Instructions for the task: Reproduce the following lines word for word, omitting the pictures from your response.

Supplied entries:

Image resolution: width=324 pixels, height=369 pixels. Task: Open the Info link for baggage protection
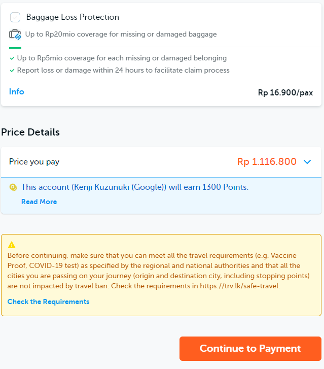point(16,91)
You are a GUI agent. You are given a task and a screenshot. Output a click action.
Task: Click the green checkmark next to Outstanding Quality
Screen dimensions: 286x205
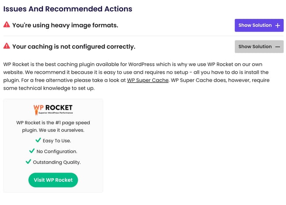click(x=28, y=162)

Full response:
Image resolution: width=324 pixels, height=369 pixels. Task: Open the Info link for baggage protection
point(16,91)
You are a GUI agent. You are given a task and a screenshot. Output a click action.
Task: Click the green checkmark next to Outstanding Quality
Screen dimensions: 286x205
click(x=28, y=162)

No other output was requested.